[Opening TEXT UNDER STUDY section]

Perfectionism is often disguised as an elusive bully we call fear. He sits next to us, whispering lies that lure us into a false sense of security.
“I’m just a perfectionist,” we say, as we let opportunities pass by.
🤭We’re embarrassed to admit when we’re afraid, but many of us openly identify as perfectionists. 😮
So what do we do?
Dr. Susan David, award winning Harvard Medical School Psychologist, TED speaker and CEO of Evidence Based Psychology, says that one thing we can do is get specific about our fears and even have fun at their expense.
“As a result,” she says, “the ugly ‘truth’ that [fear that] has so much power over [us] loses that power, and is tamed.”
But what does that mean?
For me, it took many years, but I learned how to snatch that elusive disguise right off the face of fear. I learned to stare perfectionism down and call it out by name.
“There you are, Fear of Rejection. I see you. You don’t serve me. You enslave me. I choose to look through a lens of love for myself. I will NOT reject ME anymore. There are people in my life who love me, God loves me but you don’t. Goodbye!”

[Closing TEXT UNDER STUDY section]
[Opening DATASET EXTRACT section]

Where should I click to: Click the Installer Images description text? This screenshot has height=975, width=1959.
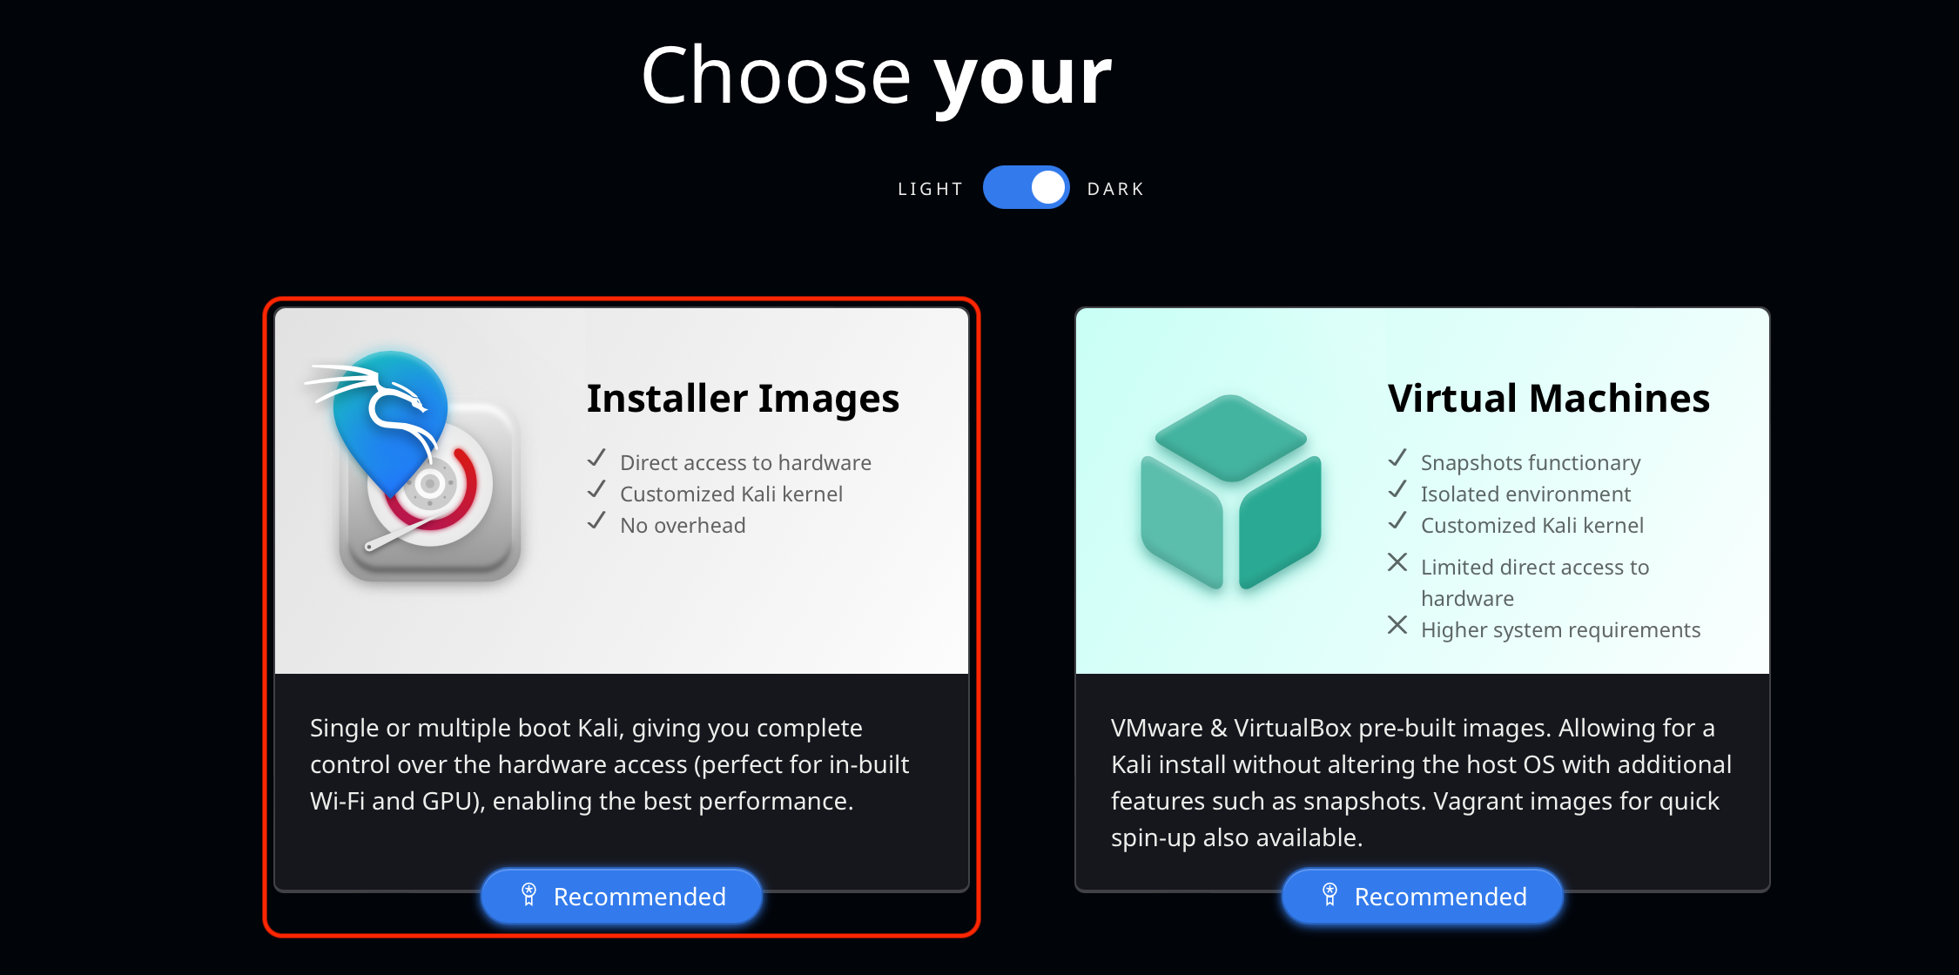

[Closing DATASET EXTRACT section]

## WHAT IS EXPECTED
Retype the stretch of the passage on perfectionism and fear from "Dr. Susan David, award" through "does that mean?".

## SOLUTION FOR THIS EXERCISE
Dr. Susan David, award winning Harvard Medical School Psychologist, TED speaker and CEO of Evidence Based Psychology, says that one thing we can do is get specific about our fears and even have fun at their expense.
“As a result,” she says, “the ugly ‘truth’ that [fear that] has so much power over [us] loses that power, and is tamed.”
But what does that mean?